___ Extracted records ___

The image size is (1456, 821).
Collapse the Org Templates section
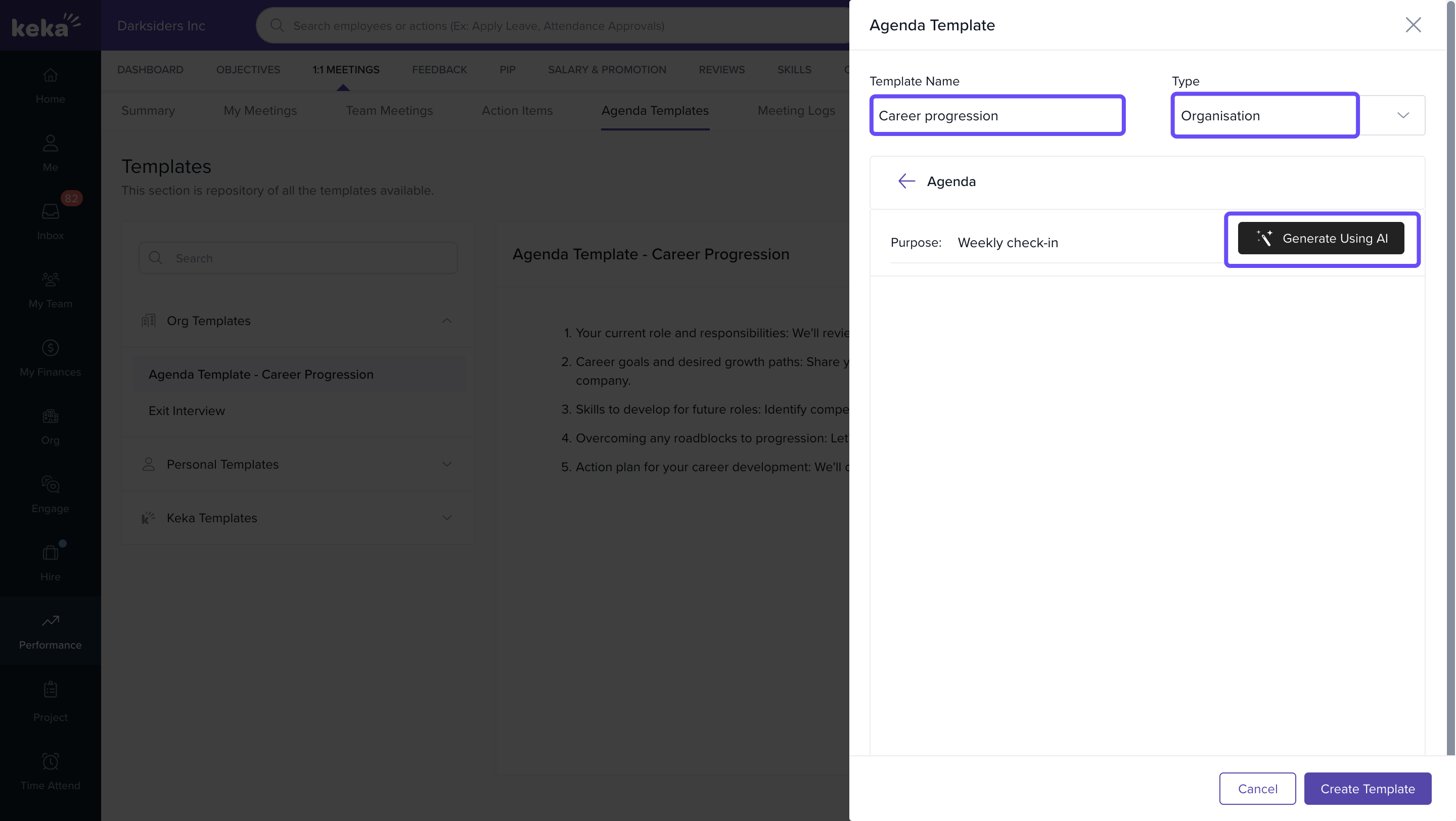pyautogui.click(x=446, y=321)
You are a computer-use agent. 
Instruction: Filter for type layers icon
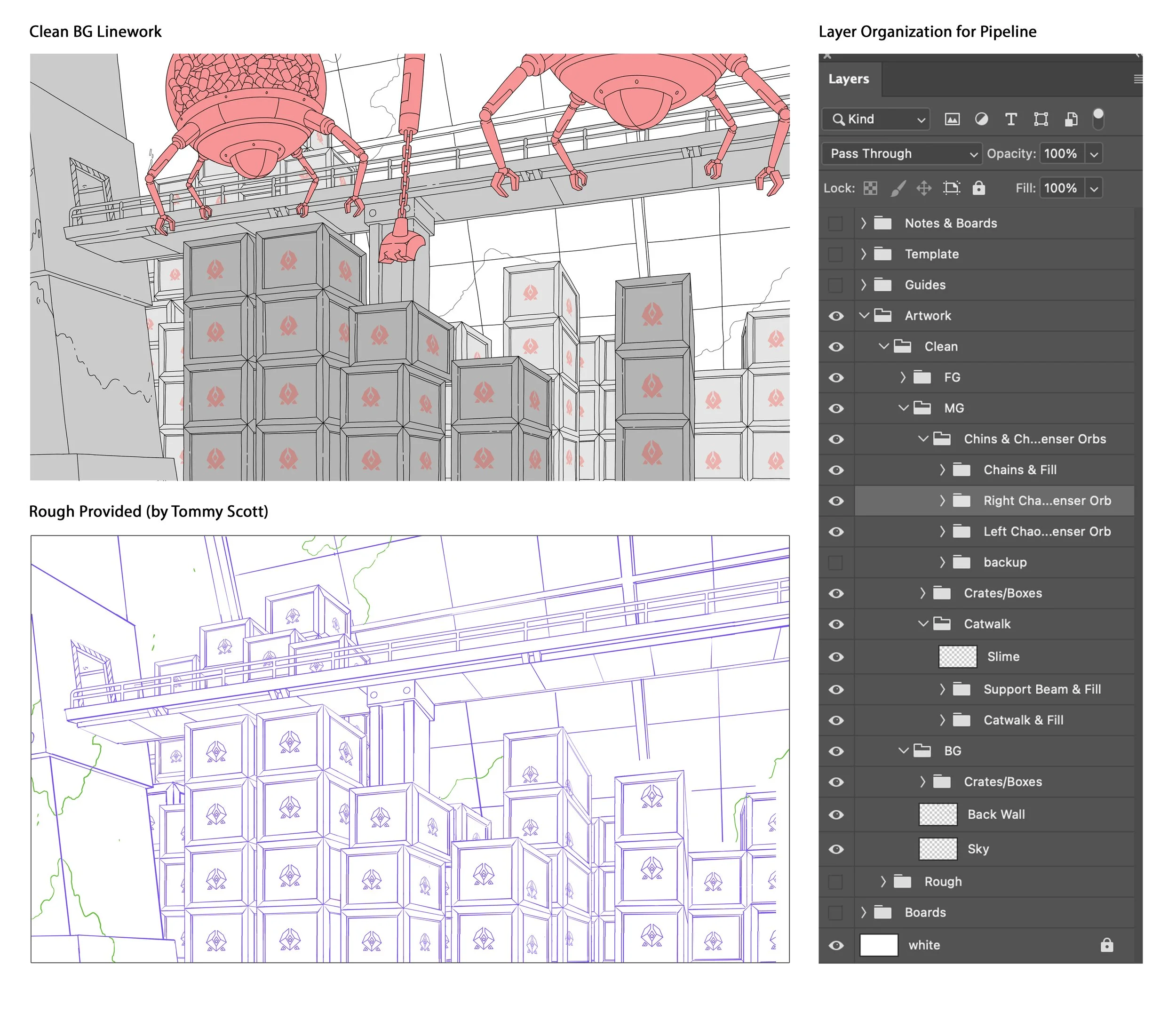point(1011,119)
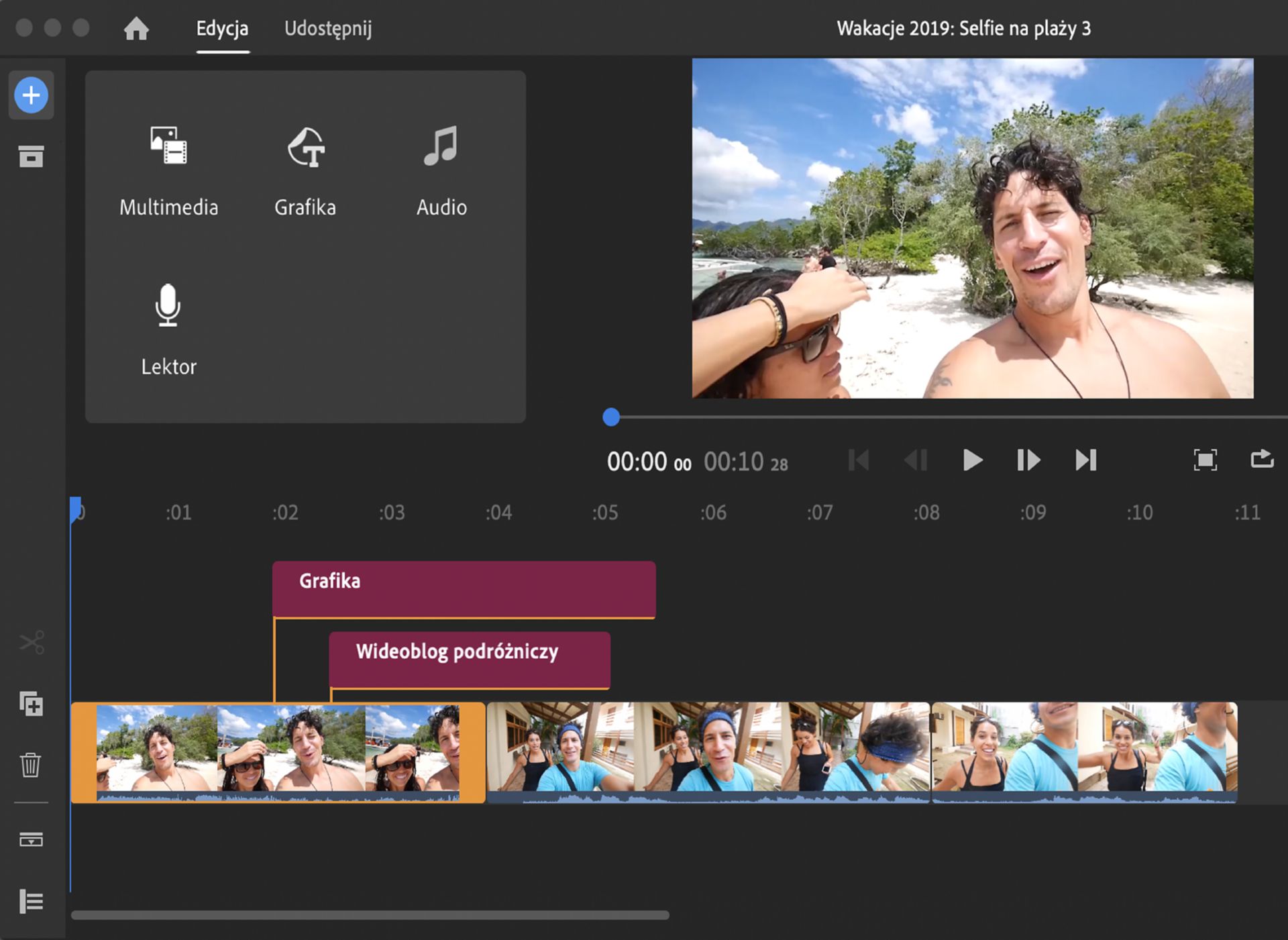The height and width of the screenshot is (940, 1288).
Task: Toggle fullscreen preview mode
Action: [1205, 460]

___

# [Exercise]
From the line containing "You are a computer-use agent." down to the last line of the data, print every line exactly and nothing else. Pictures stay out of the copy.

# [Written solution]
You are a computer-use agent. 
Instruction: Filter for type layers icon
point(1011,119)
The height and width of the screenshot is (940, 1288).
Task: Toggle fullscreen preview mode
Action: [1205, 460]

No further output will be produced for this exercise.